Rogue of the month: Steve Tross
Steve Tross: Roving, straight-talking mechanic
(Photo by Stacey Warde)
(Photo by Stacey Warde)
Steve Tross, with his stocky build, bulging forearms, walrus mustache, deep voice, deliberate and dead-on manner of speaking, could pass for a blacksmith in Dodge City 150 years ago. Actor Sam Elliott comes to mind. But in today’s world, Tross is a mechanic, and not just any mechanic—a mobile mechanic lumbering around the county in a boxy, monster of a 1971 Gruman van, once part of a SWAT unit’s arsenal, and the only one of its type that you’ll see for hundreds of miles. It’s stocked with every conceivable tool for Tross to service ailing or dead cars and trucks.
Tross is one of those naturally born grease monkeys who knows how to take apart that which doesn’t work, then put it back together and watch it run like a clock. After spending a year and a half at auto mechanic school in Florida, where he moved from his hometown of Greece, New York, Tross, at 20, set out with his tools for Southern California beaches in 1974 because he’d heard they had the hottest, most beautiful and willing chicks in the country. And, at that time in his life, what drove a man to drive 3,000 miles across country was chicks. Among other treats. I interviewed Steve while he tinkered with a pickup truck in North Morro Bay and the sound system from his van piped in nonstop jazz.
—Dell Franklin
RV: How’d you end up in a tiny, obscure little beach town like Cayucos, when you had all those hot beaches down south, and up north?
ST: I started out in San Diego and made my way up the coast, look-ing for the right place. I didn’t really know what I was looking for. I figured I’d find what I wanted by instinct. I stopped off in places like Santa Barbara, Goleta, and kept going clear up to Eureka. It was too rainy and cold up there.
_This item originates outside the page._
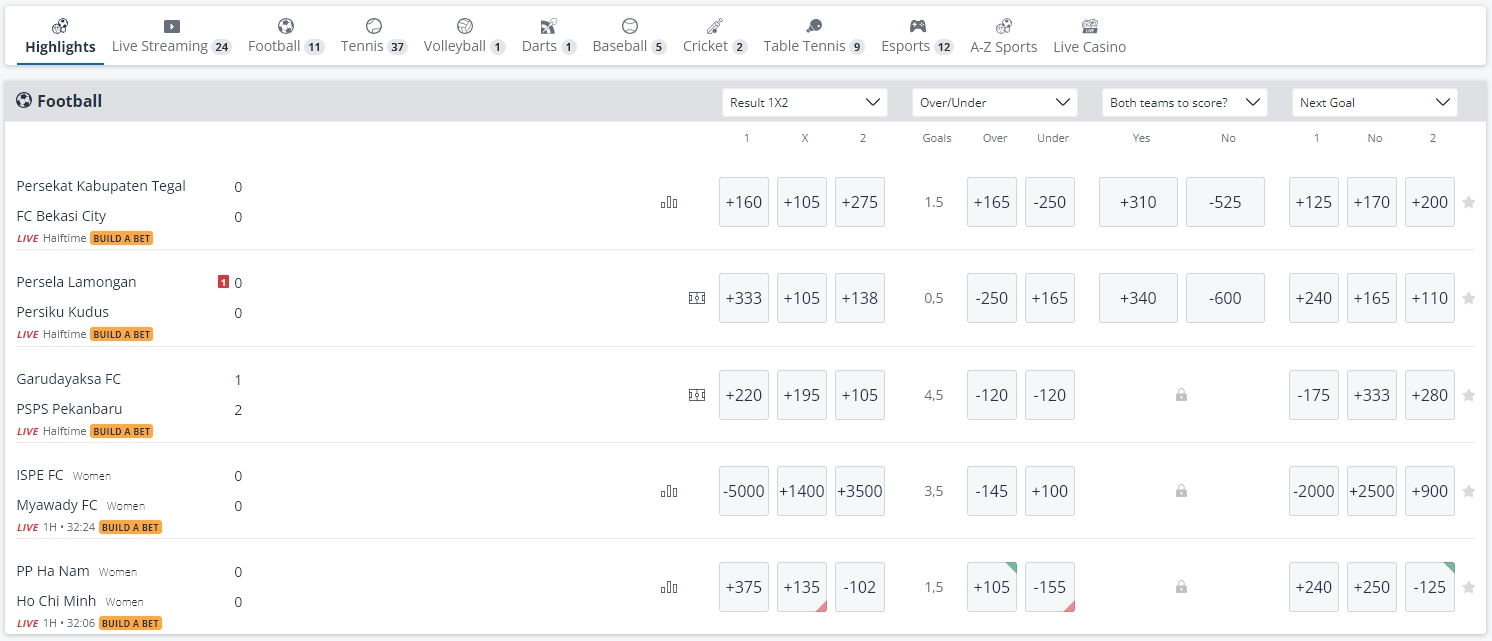This screenshot has width=1492, height=641.
Task: Click the football icon beside Football section header
Action: point(23,100)
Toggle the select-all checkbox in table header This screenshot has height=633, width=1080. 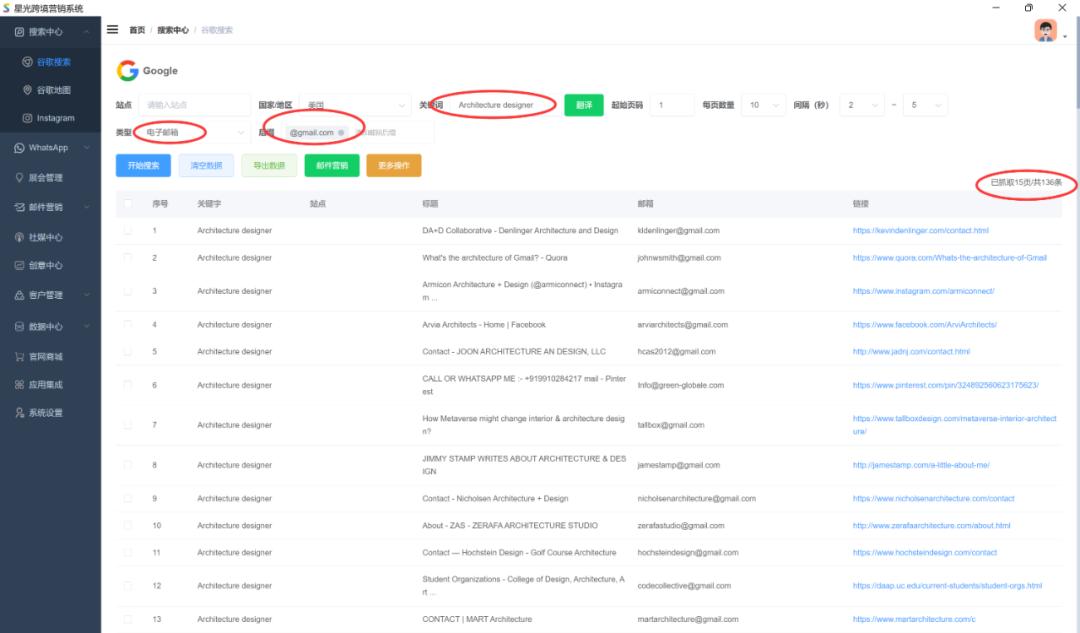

When I stopped in Cayucos, I was down by the beach wall for about half an hour when somebody invited me to a party. I had the long hair then, so I looked like a hippie. Anyway, I went to the party, and it lasted ten days. They had everything—the best cocaine, the best green bud, plenty of booze, cool people, and beau-tiful girls. I ended up staying for 25 years.
RV: What was Cayucos like in those days?
ST: It was actually like a hippie place, and a blue-collar place. I really dug the old shacks lining the main drag and the beach. There was a big apartment house up on the hill, kind of a communal atmosphere, a people-friendly place. Wide open, off on its own, where anything goes. Mellow. Laid back. I found a place to live right off, and stayed there eleven years and they never raised my rent, and if anything went wrong there was somebody there the next morning to fix it. You try and find that today. No way. They’ll bump your rent every two years, until they push you out, and then they can either rent it to a high-roller from the big city, or they can knock the place down and turn it into an exorbitant beach rental.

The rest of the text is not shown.